Cresce il fronte dei presidenti che vogliono cambiare assetto: «Facciamo in fretta, prima che l’Europa imponga un modello»

Simone Gallotti
2 minuti di lettura
Un momento del Forum 

Genova - Il quadro si definisce. Un po’ perché il tempo sta per scadere e a marzo la Commissione Europea potrebbe decretare la fine delle Autorità portuali italiane nate dalla riforma del 1994. E per un altro motivo: i presidenti degli scali stanno ormai convergendo su un modello. Così la posa della prima pietra per la prossima riforma del settore è avvenuta durante il dibattito, moderato da Gian Enzo Duci, professore dell’Università di Genova, nel corso dell’ottavo forum dello shipping organizzato dal Secolo XIX e dal MediTelegraph.

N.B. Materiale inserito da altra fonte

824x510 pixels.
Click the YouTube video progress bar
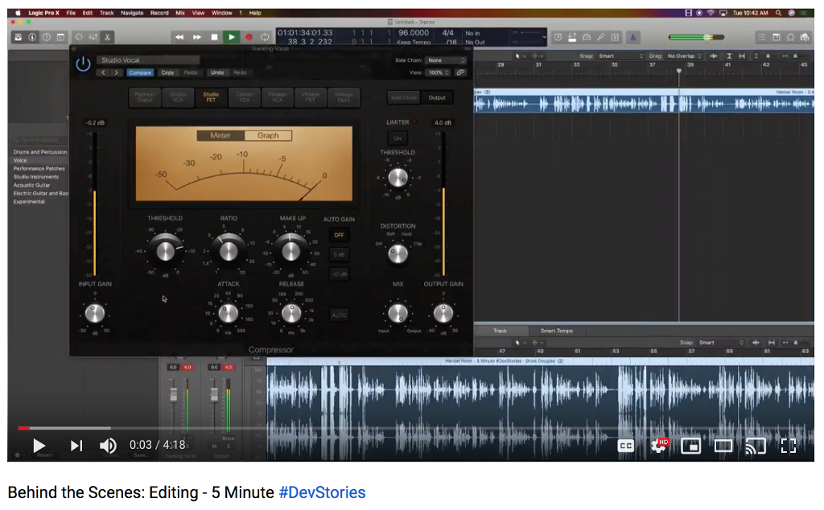(402, 428)
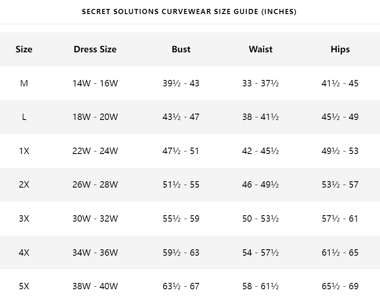Click the 5X size row label
Screen dimensions: 380x305
click(x=24, y=286)
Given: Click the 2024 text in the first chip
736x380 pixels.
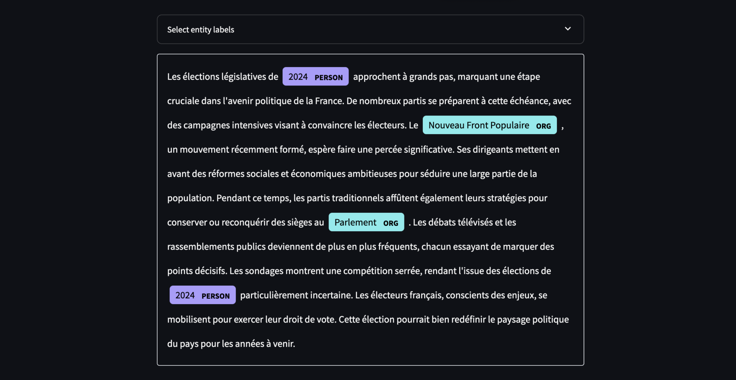Looking at the screenshot, I should point(299,76).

Rodolfo Giampieri, presidente di Assoporti, annuncia di aver compiuto il primo passo: «La situazione è molto delicata. Come noto tutte le Authority portuali hanno fatto ricorso e manca poco alla fase dibattimentale - spiega il presidente ricordando la vicenda che ha portato alla sentenza dell’Europa - La contestazione di Bruxelles mette in discussione la portualità italiana: non possiamo subire un diktat dell’Europa, ma deve scendere in campo la politica perché l’interesse nazionale e quello relativo alla competitività del sistema portuale italiano devono essere superiori».

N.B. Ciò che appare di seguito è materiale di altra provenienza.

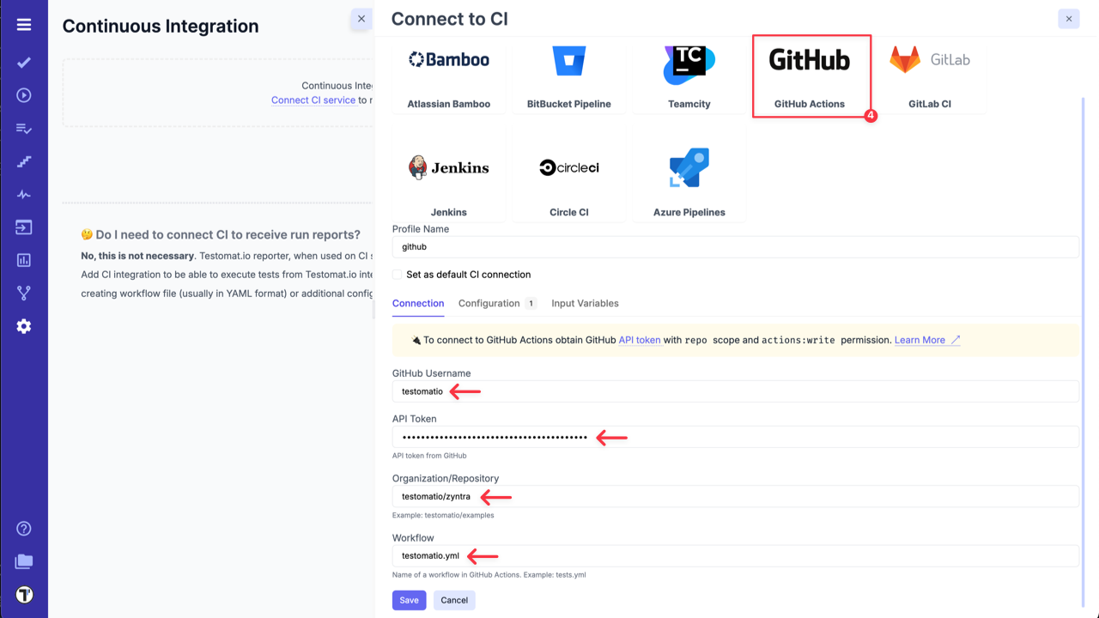The width and height of the screenshot is (1099, 618).
Task: Select the checkmark Tests icon in sidebar
Action: pyautogui.click(x=23, y=62)
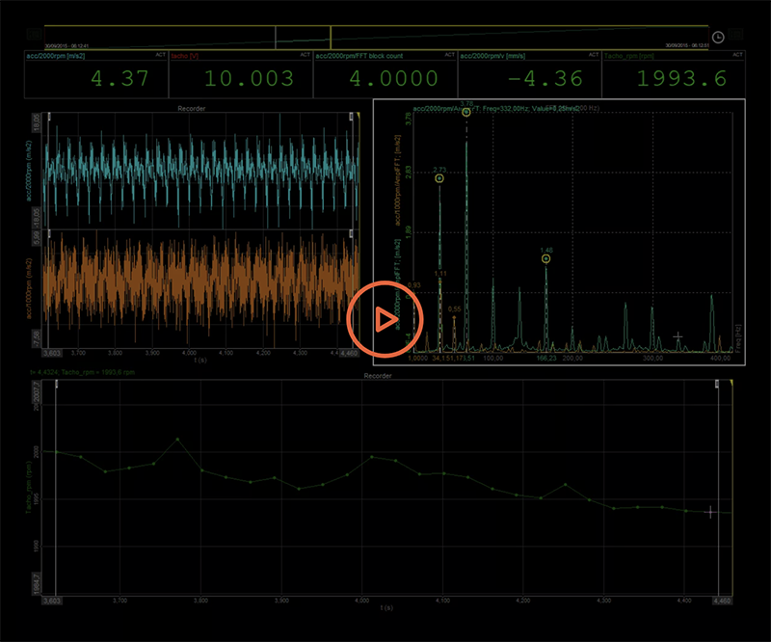771x642 pixels.
Task: Click the 4,460 end time box on lower recorder
Action: (720, 600)
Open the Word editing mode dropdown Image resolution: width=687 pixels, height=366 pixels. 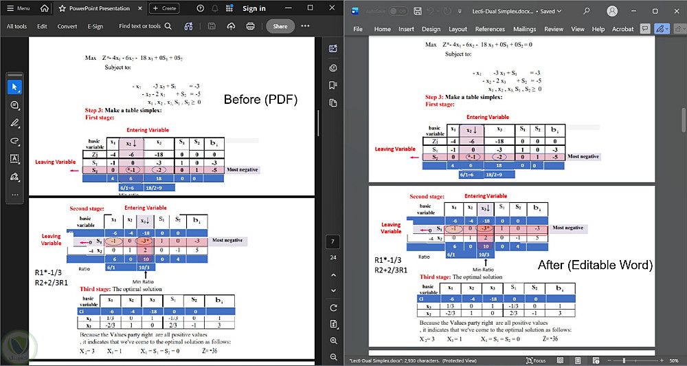pos(662,29)

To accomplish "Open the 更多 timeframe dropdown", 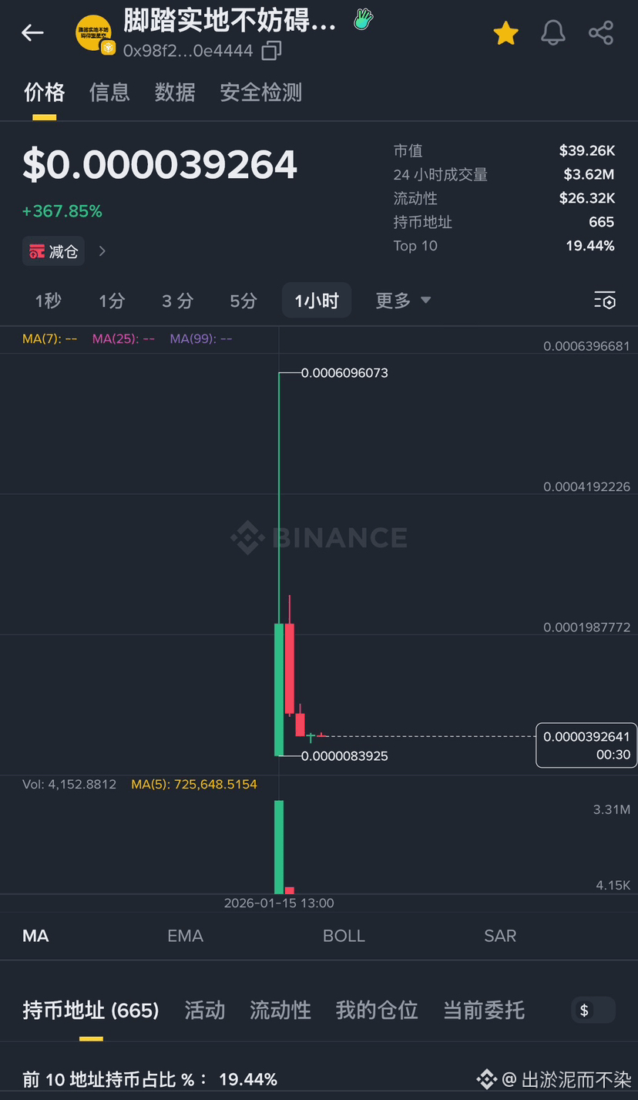I will click(x=403, y=301).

Fatta la premessa, arriva il primo passo: «È innegabile che il nostro modello vada migliorato e cambiato, anche riscoprendo lo spirito della legge del ’94. Nella legge era prevista un’autonomia finanziaria e amministrativa molto superiore, in grado di dare al mercato le risposte che merita. Quella riforma è stata mortificata da leggi e decreti successivi che hanno impastoiato la necessaria flessibilità». Ecco perché Assoporti ha fatto nascere una commissione interna, per discutere quale assetto presentare in vista del cambiamento che sarà imposto.

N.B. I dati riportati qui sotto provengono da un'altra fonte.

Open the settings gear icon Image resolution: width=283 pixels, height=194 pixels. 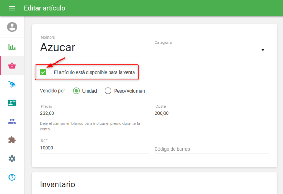(12, 159)
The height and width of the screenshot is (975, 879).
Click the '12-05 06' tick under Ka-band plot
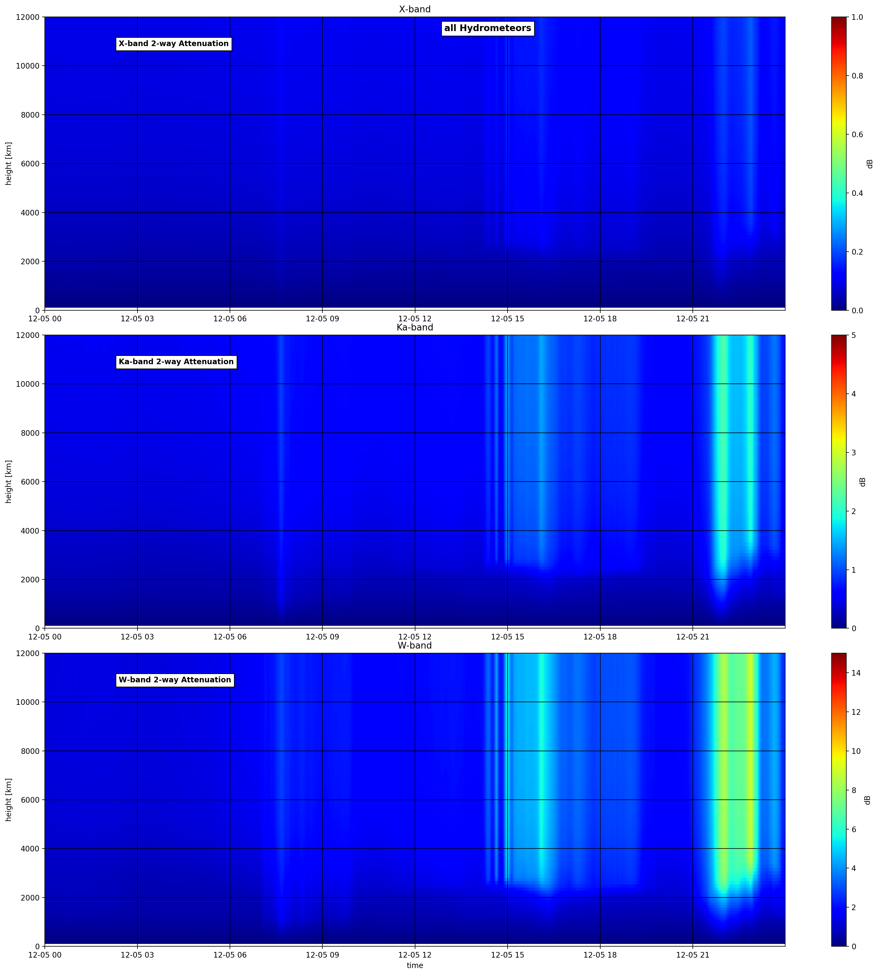coord(230,636)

Ed è lì che i porti italiani dovranno trovare tra loro una mediazione da proporre per evitare di subire e basta: «Da presidente del porto di Civitavecchia ho ricevuto sei avvisi di garanzia, a Palermo non ancora ma me lo aspetto. Questo per dire quanto sia devastante l'eccesso di burocrazia nel nostro Paese e in particolare nel nostro settore - ha detto Pasqualino Monti, l’uomo che sta trasformando il porto di Palermo - La riforma delle Autorità portuali è un'emergenza, è qualcosa che ci impone il mercato. All'estero i buoni esempi da seguire sono tantissimi: penso alla fondazione creata a Valencia o al porto di Barcellona, che partecipa attivamente alla gestione dei terminal come farebbe un'entità privata. In Italia siamo rimasti impantanati in una situazione non più al passo con i tempi. Da un lato abbiamo un governo che cerca di semplificare, dall'altra una burocrazia che disincentiva ed espone a pericoli anche di natura giudiziaria, come è capitato a me e a tanti altri».

E la trasformazione radicale trova d’accordo anche Fulvio Lino Di Blasio, presidente di Venezia e Chioggia: «È necessario un grande cambiamento. Dobbiamo aprire una seria riflessione sulla natura giuridica: per me la Spa pubblica ibrida, con alcune specificità forse potrebbe essere l’opzione migliore». Ed è su questa linea che si muove anche Paolo Signorini che vorrebbe «una Società per azioni, con modello corporate, strutturata dunque come società di capitali, con una manovrabilità migliore e mantenendole a controllo pubblico». Mario Sommariva, alla guida dei porti della Spezia e Carrara ha dubbi concreti sulla Spa e vedrebbe meglio un altro modello: «La mia idea è sviluppare il concetto dell’ordinamento speciale e ciò potrebbe, senza mutare la natura delle Authority, consentire così una maggiore libertà di azione».